▶ EXERCISE REQUIREMENTS: Print the entire listing. Each line must match the original exactly.

Top of RECORDS

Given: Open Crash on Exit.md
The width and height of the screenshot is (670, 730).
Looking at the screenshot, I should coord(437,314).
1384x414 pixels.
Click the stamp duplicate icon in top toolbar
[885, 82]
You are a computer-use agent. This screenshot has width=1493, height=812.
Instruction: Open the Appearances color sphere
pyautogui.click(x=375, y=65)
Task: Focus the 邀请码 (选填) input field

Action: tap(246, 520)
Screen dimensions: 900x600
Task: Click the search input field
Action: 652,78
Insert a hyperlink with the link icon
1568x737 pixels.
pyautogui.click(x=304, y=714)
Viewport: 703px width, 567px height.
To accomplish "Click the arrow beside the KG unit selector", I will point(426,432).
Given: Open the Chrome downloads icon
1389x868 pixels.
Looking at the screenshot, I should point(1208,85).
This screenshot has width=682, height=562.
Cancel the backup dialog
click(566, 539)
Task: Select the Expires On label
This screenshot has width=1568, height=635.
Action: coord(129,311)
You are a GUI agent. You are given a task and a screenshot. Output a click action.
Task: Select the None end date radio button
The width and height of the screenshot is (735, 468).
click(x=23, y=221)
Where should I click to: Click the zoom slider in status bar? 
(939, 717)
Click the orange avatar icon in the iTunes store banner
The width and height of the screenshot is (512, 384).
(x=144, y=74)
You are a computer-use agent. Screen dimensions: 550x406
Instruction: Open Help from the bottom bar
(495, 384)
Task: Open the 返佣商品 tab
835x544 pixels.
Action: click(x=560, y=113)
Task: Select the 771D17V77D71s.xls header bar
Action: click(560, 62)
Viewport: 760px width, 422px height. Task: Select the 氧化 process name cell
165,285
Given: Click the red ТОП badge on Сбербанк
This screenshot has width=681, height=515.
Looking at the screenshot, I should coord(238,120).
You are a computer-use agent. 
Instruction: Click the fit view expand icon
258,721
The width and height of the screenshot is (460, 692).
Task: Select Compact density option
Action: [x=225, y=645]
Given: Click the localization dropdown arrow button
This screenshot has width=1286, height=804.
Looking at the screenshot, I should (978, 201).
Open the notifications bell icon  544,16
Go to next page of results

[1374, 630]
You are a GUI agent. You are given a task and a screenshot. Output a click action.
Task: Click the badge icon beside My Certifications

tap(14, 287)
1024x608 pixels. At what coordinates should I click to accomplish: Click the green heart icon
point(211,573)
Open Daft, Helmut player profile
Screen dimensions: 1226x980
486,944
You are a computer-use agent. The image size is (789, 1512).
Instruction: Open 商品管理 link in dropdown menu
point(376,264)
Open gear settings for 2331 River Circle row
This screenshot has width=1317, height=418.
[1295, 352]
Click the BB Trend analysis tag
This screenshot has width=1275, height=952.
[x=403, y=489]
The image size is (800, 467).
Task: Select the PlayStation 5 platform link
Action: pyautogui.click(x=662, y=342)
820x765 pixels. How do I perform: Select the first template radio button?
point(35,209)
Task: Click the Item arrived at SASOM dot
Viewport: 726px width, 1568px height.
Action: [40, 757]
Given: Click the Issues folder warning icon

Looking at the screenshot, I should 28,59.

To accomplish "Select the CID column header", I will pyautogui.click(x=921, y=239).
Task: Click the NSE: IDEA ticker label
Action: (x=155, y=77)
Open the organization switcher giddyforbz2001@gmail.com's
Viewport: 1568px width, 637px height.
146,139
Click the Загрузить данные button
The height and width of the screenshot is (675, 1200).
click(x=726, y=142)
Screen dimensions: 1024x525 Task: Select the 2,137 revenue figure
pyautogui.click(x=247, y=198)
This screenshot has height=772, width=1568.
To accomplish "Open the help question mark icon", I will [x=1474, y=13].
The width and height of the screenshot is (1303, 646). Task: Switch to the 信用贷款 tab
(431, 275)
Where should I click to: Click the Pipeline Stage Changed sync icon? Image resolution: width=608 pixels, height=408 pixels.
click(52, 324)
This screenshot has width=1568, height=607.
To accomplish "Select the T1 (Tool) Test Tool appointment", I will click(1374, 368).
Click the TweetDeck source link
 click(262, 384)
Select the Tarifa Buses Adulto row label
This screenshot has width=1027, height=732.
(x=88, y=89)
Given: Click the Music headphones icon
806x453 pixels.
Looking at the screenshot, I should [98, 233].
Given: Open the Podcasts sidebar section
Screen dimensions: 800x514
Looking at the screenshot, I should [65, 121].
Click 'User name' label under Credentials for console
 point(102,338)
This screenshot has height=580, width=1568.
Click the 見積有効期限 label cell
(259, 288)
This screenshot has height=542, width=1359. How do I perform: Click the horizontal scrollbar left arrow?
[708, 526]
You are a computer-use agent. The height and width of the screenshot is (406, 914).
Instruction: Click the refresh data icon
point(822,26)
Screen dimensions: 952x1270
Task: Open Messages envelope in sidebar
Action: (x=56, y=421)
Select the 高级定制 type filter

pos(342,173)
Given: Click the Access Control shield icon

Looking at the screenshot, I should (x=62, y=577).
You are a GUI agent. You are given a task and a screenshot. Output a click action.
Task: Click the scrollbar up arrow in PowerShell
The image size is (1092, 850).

Bottom of RECORDS

▶ ANSWER AREA:
Given: Open Crash on Exit.md
The width and height of the screenshot is (670, 730).
Looking at the screenshot, I should coord(437,314).
1384x414 pixels.
Click the stamp duplicate icon in top toolbar
[885, 82]
You are a computer-use agent. This screenshot has width=1493, height=812.
Instruction: Open the Appearances color sphere
pyautogui.click(x=375, y=65)
Task: Focus the 邀请码 (选填) input field

Action: tap(246, 520)
Screen dimensions: 900x600
Task: Click the search input field
Action: 652,78
Insert a hyperlink with the link icon
1568x737 pixels.
pyautogui.click(x=304, y=714)
Viewport: 703px width, 567px height.
To accomplish "Click the arrow beside the KG unit selector", I will point(426,432).
Given: Open the Chrome downloads icon
1389x868 pixels.
Looking at the screenshot, I should point(1208,85).
This screenshot has width=682, height=562.
Cancel the backup dialog
click(566, 539)
Task: Select the Expires On label
This screenshot has width=1568, height=635.
Action: coord(129,311)
You are a GUI agent. You are given a task and a screenshot. Output a click action.
Task: Select the None end date radio button
The width and height of the screenshot is (735, 468).
click(x=23, y=221)
Where should I click to: Click the zoom slider in status bar? 
(939, 717)
Click the orange avatar icon in the iTunes store banner
The width and height of the screenshot is (512, 384).
(x=144, y=74)
You are a computer-use agent. Screen dimensions: 550x406
Instruction: Open Help from the bottom bar
(495, 384)
Task: Open the 返佣商品 tab
835x544 pixels.
Action: click(x=560, y=113)
Task: Select the 771D17V77D71s.xls header bar
Action: click(560, 62)
Viewport: 760px width, 422px height. Task: Select the 氧化 process name cell
165,285
Given: Click the red ТОП badge on Сбербанк
This screenshot has width=681, height=515.
Looking at the screenshot, I should coord(238,120).
You are a computer-use agent. 
Instruction: Click the fit view expand icon
258,721
The width and height of the screenshot is (460, 692).
Task: Select Compact density option
Action: [x=225, y=645]
Given: Click the localization dropdown arrow button
This screenshot has width=1286, height=804.
Looking at the screenshot, I should (978, 201).
Open the notifications bell icon  544,16
Go to next page of results

[1374, 630]
You are a GUI agent. You are given a task and a screenshot. Output a click action.
Task: Click the badge icon beside My Certifications

tap(14, 287)
1024x608 pixels. At what coordinates should I click to accomplish: Click the green heart icon
point(211,573)
Open Daft, Helmut player profile
Screen dimensions: 1226x980
486,944
You are a computer-use agent. The image size is (789, 1512).
Instruction: Open 商品管理 link in dropdown menu
point(376,264)
Open gear settings for 2331 River Circle row
This screenshot has width=1317, height=418.
[1295, 352]
Click the BB Trend analysis tag
This screenshot has width=1275, height=952.
[x=403, y=489]
The image size is (800, 467).
Task: Select the PlayStation 5 platform link
Action: pyautogui.click(x=662, y=342)
820x765 pixels. How do I perform: Select the first template radio button?
point(35,209)
Task: Click the Item arrived at SASOM dot
Viewport: 726px width, 1568px height.
Action: [40, 757]
Given: Click the Issues folder warning icon

Looking at the screenshot, I should 28,59.

To accomplish "Select the CID column header", I will pyautogui.click(x=921, y=239).
Task: Click the NSE: IDEA ticker label
Action: (x=155, y=77)
Open the organization switcher giddyforbz2001@gmail.com's
Viewport: 1568px width, 637px height.
146,139
Click the Загрузить данные button
The height and width of the screenshot is (675, 1200).
click(x=726, y=142)
Screen dimensions: 1024x525 Task: Select the 2,137 revenue figure
pyautogui.click(x=247, y=198)
This screenshot has height=772, width=1568.
To accomplish "Open the help question mark icon", I will [x=1474, y=13].
The width and height of the screenshot is (1303, 646). Task: Switch to the 信用贷款 tab
(431, 275)
Where should I click to: Click the Pipeline Stage Changed sync icon? Image resolution: width=608 pixels, height=408 pixels.
click(52, 324)
This screenshot has width=1568, height=607.
To accomplish "Select the T1 (Tool) Test Tool appointment", I will click(1374, 368).
Click the TweetDeck source link
 click(262, 384)
Select the Tarifa Buses Adulto row label
This screenshot has width=1027, height=732.
(x=88, y=89)
Given: Click the Music headphones icon
806x453 pixels.
Looking at the screenshot, I should [98, 233].
Given: Open the Podcasts sidebar section
Screen dimensions: 800x514
Looking at the screenshot, I should [65, 121].
Click 'User name' label under Credentials for console
 point(102,338)
This screenshot has height=580, width=1568.
Click the 見積有効期限 label cell
(259, 288)
This screenshot has height=542, width=1359. How do I perform: Click the horizontal scrollbar left arrow?
[708, 526]
You are a computer-use agent. The height and width of the screenshot is (406, 914).
Instruction: Click the refresh data icon
point(822,26)
Screen dimensions: 952x1270
Task: Open Messages envelope in sidebar
Action: (x=56, y=421)
Select the 高级定制 type filter

pos(342,173)
Given: Click the Access Control shield icon

Looking at the screenshot, I should (x=62, y=577).
You are a GUI agent. You are given a task and a screenshot. Output a click action.
Task: Click the scrollbar up arrow in PowerShell
The image size is (1092, 850).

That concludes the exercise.